The suburbs where offspring will inherit $3 million

Fri, 11 Aug 2023

Research released by Philanthropy Australia and Seer Data about intergenerational wealth transfer proved a conversation starter in a number of media outlets last week. Figures revealed the 10 suburbs in Australia where the next generation are set to inherit more than $3 million from their parents – and where there may be new opportunities to grow giving. 

Eight of the top suburbs were in NSW and two in Victoria. The list includes Sydney’s north shore and West Pennant Hills, as well as Melbourne’s beachside Brighton. The data lists the top 10 suburbs for each state and territory and is available on the Seer Data website

The research was commissioned to illustrate the opportunity that exists for families who can afford it to allocate some of their superannuation to good causes in the community. It was first published in the Australian Financial Review, before being picked up by the ABC and on social media.  

“The figures jump out at you, I think that’s why this story resonated with people. An estimated $2.6 trillion will be passed between generations in the next 20 years to 2040,” Philanthropy Australia executive director of policy Sam Rosevear said.  

“That’s an astounding figure to get your head around. It’s an unprecedented moment in time, related to post-war wealth multiplied by Australia’s historical resource and property booms.  

“It’s also an opportunity for people to be enlivened to the joy of giving and the rewards that come from making a difference in their communities if they can afford to. If you captured 5% to 10% of that figure, it would mean $130 billion to $260 billion going to help charities.” 

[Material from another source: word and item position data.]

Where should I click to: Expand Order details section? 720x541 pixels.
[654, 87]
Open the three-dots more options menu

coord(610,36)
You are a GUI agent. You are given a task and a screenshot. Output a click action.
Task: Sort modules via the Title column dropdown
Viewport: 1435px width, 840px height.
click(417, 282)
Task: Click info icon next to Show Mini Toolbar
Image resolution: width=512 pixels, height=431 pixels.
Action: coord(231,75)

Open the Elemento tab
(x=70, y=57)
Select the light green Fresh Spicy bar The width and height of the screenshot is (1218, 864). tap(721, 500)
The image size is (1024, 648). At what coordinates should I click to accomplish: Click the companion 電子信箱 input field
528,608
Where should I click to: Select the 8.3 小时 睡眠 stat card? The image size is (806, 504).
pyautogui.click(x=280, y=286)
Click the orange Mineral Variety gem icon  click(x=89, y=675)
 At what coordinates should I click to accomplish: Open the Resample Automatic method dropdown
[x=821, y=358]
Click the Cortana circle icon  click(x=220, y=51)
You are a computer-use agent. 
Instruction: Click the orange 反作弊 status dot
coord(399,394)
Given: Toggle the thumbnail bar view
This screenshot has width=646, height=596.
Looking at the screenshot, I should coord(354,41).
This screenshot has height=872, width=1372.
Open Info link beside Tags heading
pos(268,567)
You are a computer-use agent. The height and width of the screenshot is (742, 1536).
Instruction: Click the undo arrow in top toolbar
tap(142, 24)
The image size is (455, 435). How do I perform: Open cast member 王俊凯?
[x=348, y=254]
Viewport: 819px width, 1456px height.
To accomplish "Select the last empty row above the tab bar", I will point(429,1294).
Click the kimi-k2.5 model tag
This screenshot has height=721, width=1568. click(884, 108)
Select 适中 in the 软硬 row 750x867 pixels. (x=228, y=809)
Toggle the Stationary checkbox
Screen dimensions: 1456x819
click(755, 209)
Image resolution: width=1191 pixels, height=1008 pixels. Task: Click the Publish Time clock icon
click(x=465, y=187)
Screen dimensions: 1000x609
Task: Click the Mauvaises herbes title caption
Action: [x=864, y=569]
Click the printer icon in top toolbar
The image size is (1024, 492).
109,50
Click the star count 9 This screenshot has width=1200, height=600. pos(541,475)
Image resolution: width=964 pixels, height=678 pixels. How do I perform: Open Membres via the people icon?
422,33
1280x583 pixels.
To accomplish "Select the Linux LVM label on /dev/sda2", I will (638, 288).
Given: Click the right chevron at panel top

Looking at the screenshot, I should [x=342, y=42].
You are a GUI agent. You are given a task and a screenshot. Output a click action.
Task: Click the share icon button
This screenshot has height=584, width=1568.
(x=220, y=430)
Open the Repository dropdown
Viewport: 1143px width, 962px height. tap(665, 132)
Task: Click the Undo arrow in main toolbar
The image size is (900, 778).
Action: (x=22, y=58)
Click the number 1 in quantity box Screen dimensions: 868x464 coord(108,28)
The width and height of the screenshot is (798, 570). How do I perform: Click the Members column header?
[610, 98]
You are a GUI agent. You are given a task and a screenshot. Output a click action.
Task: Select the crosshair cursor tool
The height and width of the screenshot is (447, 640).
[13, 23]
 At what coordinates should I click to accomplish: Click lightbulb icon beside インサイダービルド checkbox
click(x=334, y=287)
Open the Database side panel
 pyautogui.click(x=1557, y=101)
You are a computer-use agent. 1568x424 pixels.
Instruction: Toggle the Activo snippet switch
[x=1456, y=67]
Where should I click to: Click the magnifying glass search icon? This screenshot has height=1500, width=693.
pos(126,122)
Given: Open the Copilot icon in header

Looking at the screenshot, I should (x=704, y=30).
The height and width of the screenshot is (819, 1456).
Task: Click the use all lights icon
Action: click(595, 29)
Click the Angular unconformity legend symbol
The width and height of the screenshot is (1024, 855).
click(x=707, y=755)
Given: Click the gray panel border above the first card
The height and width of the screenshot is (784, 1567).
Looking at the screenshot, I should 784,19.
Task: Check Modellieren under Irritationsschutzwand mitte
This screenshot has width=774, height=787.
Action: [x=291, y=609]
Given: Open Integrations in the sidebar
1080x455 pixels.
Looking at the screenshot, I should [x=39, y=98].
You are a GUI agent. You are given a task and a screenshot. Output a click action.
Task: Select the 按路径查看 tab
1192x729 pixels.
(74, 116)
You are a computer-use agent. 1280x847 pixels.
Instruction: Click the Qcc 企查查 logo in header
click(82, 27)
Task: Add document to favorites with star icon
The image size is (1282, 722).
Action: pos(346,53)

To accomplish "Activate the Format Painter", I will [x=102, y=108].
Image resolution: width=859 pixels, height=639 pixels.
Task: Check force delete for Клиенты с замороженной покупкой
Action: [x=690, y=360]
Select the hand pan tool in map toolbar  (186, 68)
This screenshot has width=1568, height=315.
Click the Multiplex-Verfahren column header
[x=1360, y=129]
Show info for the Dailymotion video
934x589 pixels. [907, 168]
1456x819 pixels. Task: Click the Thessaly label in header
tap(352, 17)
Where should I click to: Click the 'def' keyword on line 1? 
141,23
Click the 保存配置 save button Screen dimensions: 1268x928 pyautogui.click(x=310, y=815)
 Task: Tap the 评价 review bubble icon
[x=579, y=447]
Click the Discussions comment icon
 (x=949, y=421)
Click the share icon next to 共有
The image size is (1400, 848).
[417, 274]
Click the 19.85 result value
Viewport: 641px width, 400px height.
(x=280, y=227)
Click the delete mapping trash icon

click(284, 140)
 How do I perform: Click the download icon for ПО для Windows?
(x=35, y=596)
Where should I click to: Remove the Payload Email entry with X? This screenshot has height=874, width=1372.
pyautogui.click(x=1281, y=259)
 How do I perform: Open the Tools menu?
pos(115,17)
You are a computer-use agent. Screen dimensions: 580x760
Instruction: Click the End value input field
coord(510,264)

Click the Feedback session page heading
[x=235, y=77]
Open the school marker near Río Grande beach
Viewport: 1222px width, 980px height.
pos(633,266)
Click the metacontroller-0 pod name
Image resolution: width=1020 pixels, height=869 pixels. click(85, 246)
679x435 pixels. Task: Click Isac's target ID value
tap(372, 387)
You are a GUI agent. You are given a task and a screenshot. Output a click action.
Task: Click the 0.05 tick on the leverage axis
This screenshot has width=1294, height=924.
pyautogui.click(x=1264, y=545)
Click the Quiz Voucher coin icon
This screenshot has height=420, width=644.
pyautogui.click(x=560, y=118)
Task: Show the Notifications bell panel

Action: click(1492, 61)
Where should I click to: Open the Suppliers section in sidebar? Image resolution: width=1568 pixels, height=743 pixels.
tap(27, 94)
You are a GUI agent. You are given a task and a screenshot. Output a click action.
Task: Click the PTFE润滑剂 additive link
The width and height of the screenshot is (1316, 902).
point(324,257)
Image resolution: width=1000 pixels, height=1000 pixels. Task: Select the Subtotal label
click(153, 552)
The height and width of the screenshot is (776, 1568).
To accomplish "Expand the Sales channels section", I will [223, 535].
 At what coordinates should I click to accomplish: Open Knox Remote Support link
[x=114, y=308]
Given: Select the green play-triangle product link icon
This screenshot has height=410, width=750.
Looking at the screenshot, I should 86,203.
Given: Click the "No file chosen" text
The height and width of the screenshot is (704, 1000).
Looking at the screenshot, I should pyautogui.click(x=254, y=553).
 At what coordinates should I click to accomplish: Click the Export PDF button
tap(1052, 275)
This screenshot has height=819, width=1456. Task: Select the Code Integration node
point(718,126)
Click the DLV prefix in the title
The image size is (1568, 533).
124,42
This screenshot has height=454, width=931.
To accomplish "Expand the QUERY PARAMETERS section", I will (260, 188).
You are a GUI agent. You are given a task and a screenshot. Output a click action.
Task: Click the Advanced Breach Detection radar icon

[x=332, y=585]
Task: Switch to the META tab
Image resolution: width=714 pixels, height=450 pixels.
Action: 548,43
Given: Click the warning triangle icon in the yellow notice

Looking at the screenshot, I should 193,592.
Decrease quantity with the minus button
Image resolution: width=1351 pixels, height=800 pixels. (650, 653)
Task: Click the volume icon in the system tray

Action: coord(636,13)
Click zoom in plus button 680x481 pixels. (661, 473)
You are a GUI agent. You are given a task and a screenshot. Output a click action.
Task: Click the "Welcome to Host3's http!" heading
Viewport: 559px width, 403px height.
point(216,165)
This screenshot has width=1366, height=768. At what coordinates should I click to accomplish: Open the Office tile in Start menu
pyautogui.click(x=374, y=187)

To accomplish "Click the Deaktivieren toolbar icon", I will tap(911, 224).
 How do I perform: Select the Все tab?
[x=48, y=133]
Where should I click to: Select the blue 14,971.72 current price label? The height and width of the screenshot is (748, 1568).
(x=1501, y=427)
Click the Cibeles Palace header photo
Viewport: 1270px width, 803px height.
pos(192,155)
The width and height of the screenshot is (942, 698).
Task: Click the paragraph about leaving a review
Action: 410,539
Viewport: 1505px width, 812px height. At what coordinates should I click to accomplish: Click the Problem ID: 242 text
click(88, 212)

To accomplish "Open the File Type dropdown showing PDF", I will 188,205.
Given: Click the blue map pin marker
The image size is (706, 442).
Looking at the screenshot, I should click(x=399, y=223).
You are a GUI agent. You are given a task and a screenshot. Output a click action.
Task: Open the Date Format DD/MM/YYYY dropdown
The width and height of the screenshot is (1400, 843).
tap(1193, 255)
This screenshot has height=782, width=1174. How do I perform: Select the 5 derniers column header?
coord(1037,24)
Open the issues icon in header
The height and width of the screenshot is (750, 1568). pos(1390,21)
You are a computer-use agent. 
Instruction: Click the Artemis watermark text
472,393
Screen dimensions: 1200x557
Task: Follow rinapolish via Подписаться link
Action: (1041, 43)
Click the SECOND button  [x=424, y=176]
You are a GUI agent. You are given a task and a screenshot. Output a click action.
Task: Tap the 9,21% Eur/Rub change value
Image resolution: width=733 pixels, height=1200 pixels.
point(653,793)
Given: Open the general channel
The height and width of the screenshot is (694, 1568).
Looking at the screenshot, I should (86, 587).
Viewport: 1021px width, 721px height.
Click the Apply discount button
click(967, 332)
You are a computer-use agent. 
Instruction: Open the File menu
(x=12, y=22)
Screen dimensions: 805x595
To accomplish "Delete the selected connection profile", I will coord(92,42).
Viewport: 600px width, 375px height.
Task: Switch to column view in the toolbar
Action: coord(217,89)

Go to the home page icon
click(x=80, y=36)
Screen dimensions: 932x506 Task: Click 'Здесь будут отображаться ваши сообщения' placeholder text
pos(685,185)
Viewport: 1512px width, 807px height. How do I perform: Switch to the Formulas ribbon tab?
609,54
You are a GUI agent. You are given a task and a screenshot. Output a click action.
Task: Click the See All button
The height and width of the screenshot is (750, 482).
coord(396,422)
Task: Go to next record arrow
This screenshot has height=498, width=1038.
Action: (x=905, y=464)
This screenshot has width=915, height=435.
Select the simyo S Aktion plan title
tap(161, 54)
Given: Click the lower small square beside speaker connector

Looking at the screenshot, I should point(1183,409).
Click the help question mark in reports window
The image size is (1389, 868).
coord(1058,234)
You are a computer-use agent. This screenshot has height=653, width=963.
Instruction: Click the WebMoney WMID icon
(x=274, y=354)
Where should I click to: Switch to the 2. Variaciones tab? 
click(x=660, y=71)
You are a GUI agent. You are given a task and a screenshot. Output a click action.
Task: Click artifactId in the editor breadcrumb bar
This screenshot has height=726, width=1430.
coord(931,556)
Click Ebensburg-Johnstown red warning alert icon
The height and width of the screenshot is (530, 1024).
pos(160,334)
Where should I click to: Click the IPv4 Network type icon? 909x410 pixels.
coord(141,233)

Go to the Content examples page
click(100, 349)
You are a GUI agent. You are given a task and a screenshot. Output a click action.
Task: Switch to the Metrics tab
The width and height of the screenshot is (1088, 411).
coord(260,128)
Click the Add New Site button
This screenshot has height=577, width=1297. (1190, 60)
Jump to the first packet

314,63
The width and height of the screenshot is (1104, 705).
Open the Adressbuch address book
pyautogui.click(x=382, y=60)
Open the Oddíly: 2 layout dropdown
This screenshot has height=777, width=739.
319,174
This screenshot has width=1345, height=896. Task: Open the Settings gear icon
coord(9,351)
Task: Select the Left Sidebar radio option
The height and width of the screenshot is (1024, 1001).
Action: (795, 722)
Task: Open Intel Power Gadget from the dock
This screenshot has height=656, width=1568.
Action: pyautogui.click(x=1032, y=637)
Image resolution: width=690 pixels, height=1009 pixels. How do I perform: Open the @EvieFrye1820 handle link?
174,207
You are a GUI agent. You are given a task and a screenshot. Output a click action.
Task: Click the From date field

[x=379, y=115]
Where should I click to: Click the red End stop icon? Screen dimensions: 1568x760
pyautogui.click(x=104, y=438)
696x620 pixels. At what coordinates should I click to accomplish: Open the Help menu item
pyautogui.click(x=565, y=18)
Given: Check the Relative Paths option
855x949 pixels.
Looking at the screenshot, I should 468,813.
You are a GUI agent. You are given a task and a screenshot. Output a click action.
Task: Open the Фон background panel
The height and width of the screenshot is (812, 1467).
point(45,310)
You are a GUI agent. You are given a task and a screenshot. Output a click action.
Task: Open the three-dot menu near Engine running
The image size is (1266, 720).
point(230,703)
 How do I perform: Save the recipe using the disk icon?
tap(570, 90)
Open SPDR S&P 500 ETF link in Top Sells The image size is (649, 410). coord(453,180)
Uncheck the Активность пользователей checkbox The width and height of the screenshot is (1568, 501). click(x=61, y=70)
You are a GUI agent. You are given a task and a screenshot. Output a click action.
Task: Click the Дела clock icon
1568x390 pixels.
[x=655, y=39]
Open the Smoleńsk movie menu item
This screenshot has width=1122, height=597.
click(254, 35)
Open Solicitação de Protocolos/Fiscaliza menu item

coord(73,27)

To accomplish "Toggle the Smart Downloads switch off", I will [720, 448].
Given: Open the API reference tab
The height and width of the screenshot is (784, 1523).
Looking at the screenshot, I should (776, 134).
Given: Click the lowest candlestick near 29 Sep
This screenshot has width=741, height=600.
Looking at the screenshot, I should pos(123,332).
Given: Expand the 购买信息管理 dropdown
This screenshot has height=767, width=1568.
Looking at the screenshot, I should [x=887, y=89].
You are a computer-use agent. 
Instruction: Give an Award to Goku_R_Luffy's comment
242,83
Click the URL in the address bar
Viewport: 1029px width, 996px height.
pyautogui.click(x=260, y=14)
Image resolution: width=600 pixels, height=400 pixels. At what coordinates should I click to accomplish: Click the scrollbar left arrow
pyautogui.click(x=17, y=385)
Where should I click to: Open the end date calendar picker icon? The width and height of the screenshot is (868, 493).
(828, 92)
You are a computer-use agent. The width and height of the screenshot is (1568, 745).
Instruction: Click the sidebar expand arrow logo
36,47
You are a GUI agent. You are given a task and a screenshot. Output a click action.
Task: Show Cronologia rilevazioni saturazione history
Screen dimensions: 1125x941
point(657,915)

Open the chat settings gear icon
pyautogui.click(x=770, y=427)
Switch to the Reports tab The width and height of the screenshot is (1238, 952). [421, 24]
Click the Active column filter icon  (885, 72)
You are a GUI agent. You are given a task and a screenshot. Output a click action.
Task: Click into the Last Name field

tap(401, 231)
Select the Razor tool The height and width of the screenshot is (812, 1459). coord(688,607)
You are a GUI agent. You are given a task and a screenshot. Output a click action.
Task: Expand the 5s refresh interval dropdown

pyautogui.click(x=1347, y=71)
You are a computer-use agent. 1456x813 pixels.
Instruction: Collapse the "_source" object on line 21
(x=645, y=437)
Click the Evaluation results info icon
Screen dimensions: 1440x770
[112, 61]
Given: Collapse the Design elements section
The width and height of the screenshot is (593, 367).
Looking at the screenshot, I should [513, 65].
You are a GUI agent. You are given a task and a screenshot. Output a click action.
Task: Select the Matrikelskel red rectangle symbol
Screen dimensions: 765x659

A previous Treasury position paper has suggested that people with super die with up to 90% of their fund being unspent. One of the key recommendations that Philanthropy Australia is making to government to double strategic giving by 2030 is to make it simpler for people to allocate a portion of their unused fund to charitable causes after they die via super bequests. 

“Australia has a strong social sector full of amazing not-for-profits and foundations that are working hard to create a future where all Australians can thrive. It’s up to people to decide what they do with their super, obviously, but we’d like to encourage them to learn more about their options if they’re interested in making a difference in people’s lives. 

“People who have money to pass on to their children have usually worked hard to get there. But particularly for those Australians most fortunately placed, they often also realise they can provide great support for their family, while also giving something back to society more broadly. This is about providing options for those people if that’s what triggers their heart.  

“The personal rewards of seeing the impact you can make in people’s lives, in the arts, in medical research, in poverty alleviation or restoring our environment are significant. That’s what we’d like people to learn more about.” 

According to a 2020 retirement income review, by 2059 around $1 in every $3 paid in superannuation will be a death benefit. Currently, unspent super can only be directed to a charity via your will (incurring 17% tax) and it’s thought that approximately 50% of Australians die without a will.  

Philanthropy Australia is advocating for super reform that would allow Australians to list a charity as a benefactor in a binding death benefit nomination, in the same way a dependent can be listed, removing the 17% tax. There is broad support for such a move, as noted in Philanthropy Australia’s research done by Redbridge late last year, where 75% of the more than 2,500 people surveyed agreed that “Australians should be able to give a simple instruction to leave to charity as much of their unspent super as they decide, without a tax penalty”.  Just 5.85% disagreed. 

Sam said consultation with super funds and super peak bodies would be essential to ensure their expertise and experience is tapped, and the reform can be implemented smoothly.    

“I think it will, over time, become a national custom, where some Australians will say, ‘You know, we’ve done pretty well. I think we’re in a position to give some of my super away when I die’,” Sam said.